» **Text for analysis**
_ _ _
Rate limit errors are the most predictable integration failures in MarTech development and the most commonly handled incorrectly. “Retry on 429” is not a rate limiting strategy — it is a reactive response to having already failed. The integrations that survive production load implement rate limiting as a client-side constraint, not as an error handler.

This guide covers the rate limiting architectures that actually hold up, with implementation patterns for the MarTech platforms that developers integrate most frequently.

Why Naive Retry Handling Fails

The standard bad implementation looks like this:

def call_api(url, params):
    response = requests.get(url, params=params)
    if response.status_code == 429:
        time.sleep(int(response.headers.get('Retry-After', 60)))
        return call_api(url, params)  # Recursive retry
    return response

This fails in several ways:

It sleeps the calling thread. For any concurrent workload, sleeping the thread blocks other work that could be proceeding.

It does not handle cascading retries. When multiple concurrent calls hit the rate limit simultaneously, they all retry with the same Retry-After delay, then all fire simultaneously again, creating a thundering herd.

It does not prevent the limit from being hit. The approach reacts to 429s rather than preventing them. In the time between request bursts and the rate limiter’s response, you may have already failed dozens of calls.

It creates unbounded recursion. Repeated rate limiting during a retry cycle can cause deep recursion and stack overflow in high-volume scenarios.

The Token Bucket Implementation

The token bucket algorithm is the correct client-side implementation for rate limiting. Tokens are added to the bucket at the rate allowed by the API. Each request consumes a token. When the bucket is empty, the request waits for a token before executing.

import threading
import time
from collections import deque

class TokenBucketRateLimiter:
    def __init__(self, rate_per_second, burst_capacity=None):
        """
        rate_per_second: Sustained rate allowed
        burst_capacity: Max tokens that can accumulate (defaults to rate_per_second)
        """
        self.rate = rate_per_second
        self.capacity = burst_capacity or rate_per_second
        self.tokens = self.capacity
        self.last_refill = time.monotonic()
        self.lock = threading.Lock()

    def _refill(self):
        now = time.monotonic()
        elapsed = now - self.last_refill
        refill_amount = elapsed * self.rate
        self.tokens = min(self.capacity, self.tokens + refill_amount)
        self.last_refill = now

    def acquire(self, timeout=None):
        """Block until a token is available, or timeout expires."""
        deadline = time.monotonic() + timeout if timeout else None
        
        while True:
            with self.lock:
                self._refill()
_ _ _
» **Data below**
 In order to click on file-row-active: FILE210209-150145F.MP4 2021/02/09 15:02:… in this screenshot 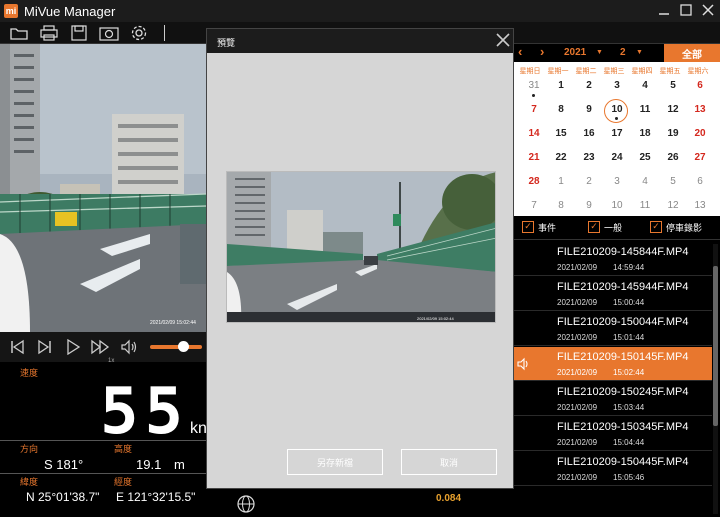, I will do `click(613, 364)`.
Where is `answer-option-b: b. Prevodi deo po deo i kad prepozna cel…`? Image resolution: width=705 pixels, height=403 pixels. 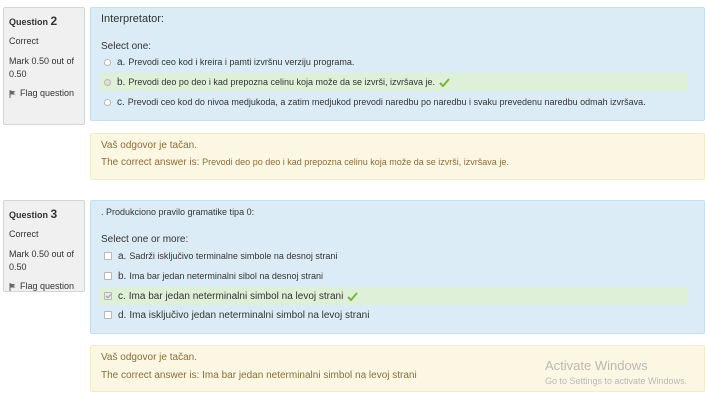
answer-option-b: b. Prevodi deo po deo i kad prepozna cel… is located at coordinates (393, 82).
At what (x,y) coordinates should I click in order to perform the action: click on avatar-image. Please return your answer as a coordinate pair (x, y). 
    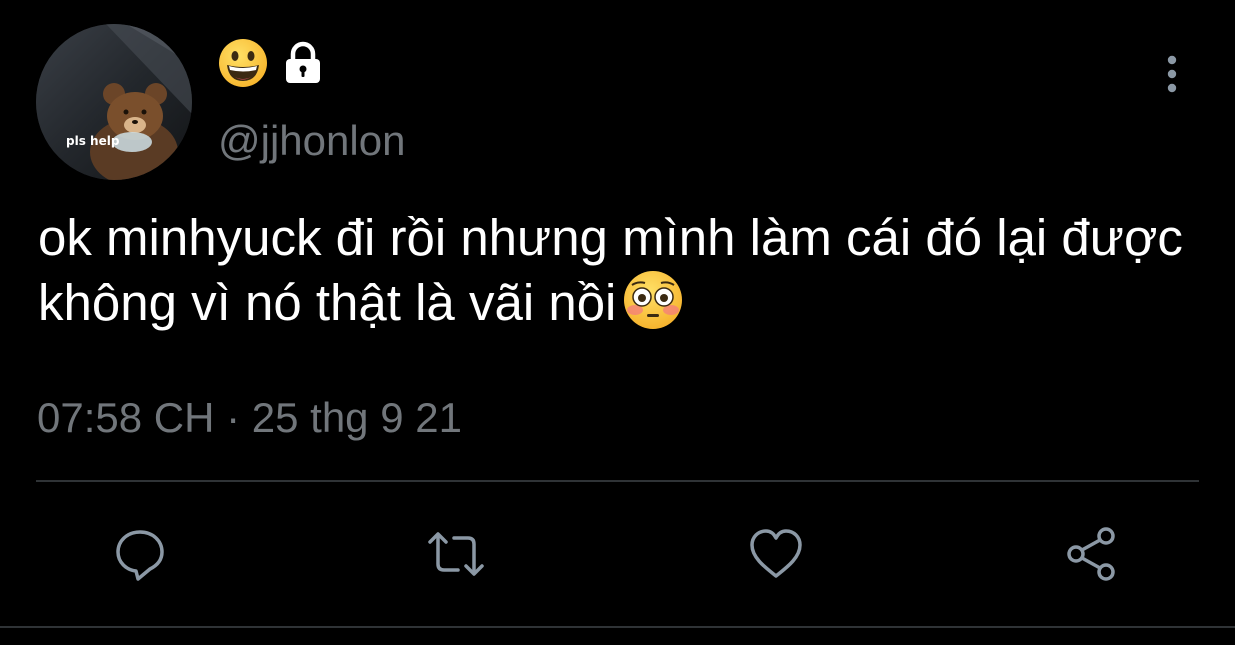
_ _ _
» **Problems to solve**
1. Update the part of the rate limiting guide that opens with the words containing "self.rate = rate_per_second" and closes with "now = time.monotonic()", replacing "last_refill" with "last_update".
2. In the rate limiting guide, what happens to a request under the token bucket algorithm when the bucket is empty?
3. Continue the rate limiting guide from the point where it stops.

» **Answers for this exercise**
1.
self.rate = rate_per_second
        self.capacity = burst_capacity or rate_per_second
        self.tokens = self.capacity
        self.last_update = time.monotonic()
        self.lock = threading.Lock()

    def _refill(self):
        now = time.monotonic()

2. The request waits for a token before executing.

3.
                if self.tokens >= 1:
                    self.tokens -= 1
                    return True
                wait_time = (1 - self.tokens) / self.rate
            
            if deadline and time.monotonic() + wait_time > deadline:
                return False  # Would exceed timeout
            
            time.sleep(min(wait_time, 0.1))  # Check frequently

class HubSpotClient:
    # HubSpot allows 100 requests per 10 seconds = 10/second
    rate_limiter = TokenBucketRateLimiter(rate_per_second=10, burst_capacity=100)
    
    def __init__(self, token):
        self.token = token
        self.session = requests.Session()
        self.session.headers.update({
            'Authorization': f'Bearer {token}',
            'Content-Type': 'application/json'
        })
    
    def request(self, method, url, **kwargs):
        self.rate_limiter.acquire()
        response = self.session.request(method, url, **kwargs)
        
        # Even with rate limiting, occasional 429s can occur
        if response.status_code == 429:
            retry_after = int(response.headers.get('Retry-After', 10))
            time.sleep(retry_after)
            return self.request(method, url, **kwargs)
        
        response.raise_for_status()
        return response

Adaptive Rate Limiting

Static rate limiters calibrated to the documented API limit leave performance on the table. Most APIs have burst allowances that allow higher rates for short periods. An adaptive rate limiter adjusts based on actual API feedback:

class AdaptiveRateLimiter:
    def __init__(self, initial_rate, min_rate, max_rate):
        self.current_rate = initial_rate
        self.min_rate = min_rate
        self.max_rate = max_rate
        self.success_streak = 0
        self.backoff_factor = 0.5
        self.recovery_factor = 1.1
        self.lock = threading.Lock()
    
    def on_success(self):
        with self.lock:
            self.success_streak += 1
            # Gradually increase rate after consecutive successes
            if self.success_streak >= 10:
                self.current_rate = min(
                    self.max_rate,
                    self.current_rate * self.recovery_factor
                )
                self.success_streak = 0
    
    def on_rate_limited(self):
        with self.lock:
            self.success_streak = 0
            self.current_rate = max(
                self.min_rate,
                self.current_rate * self.backoff_factor
            )
    
    def get_rate(self):
        return self.current_rate

Queue-Based Architecture for High-Volume Sync

For bulk synchronization jobs — importing contacts, syncing product catalogs, updating records — a queue-based architecture separates task production from task execution and naturally rate-limits by controlling worker count and inter-task delay:

import queue
import threading
from dataclasses import dataclass
from typing import Callable, Optional

@dataclass
class Task:
    id: str
    payload: dict
    retry_count: int = 0
    max_retries: int = 3

class RateLimitedWorkerPool:
    def __init__(self, worker_count, rate_limiter, api_client):
        self.task_queue = queue.Queue(maxsize=10000)
        self.dead_letter_queue = queue.Queue()
        self.rate_limiter = rate_limiter
        self.api_client = api_client
        self.workers = []
        self._start_workers(worker_count)
    
    def _start_workers(self, count):
        for i in range(count):
            t = threading.Thread(target=self._worker, daemon=True)
            t.start()
            self.workers.append(t)
    
    def _worker(self):
        while True:
            task = self.task_queue.get()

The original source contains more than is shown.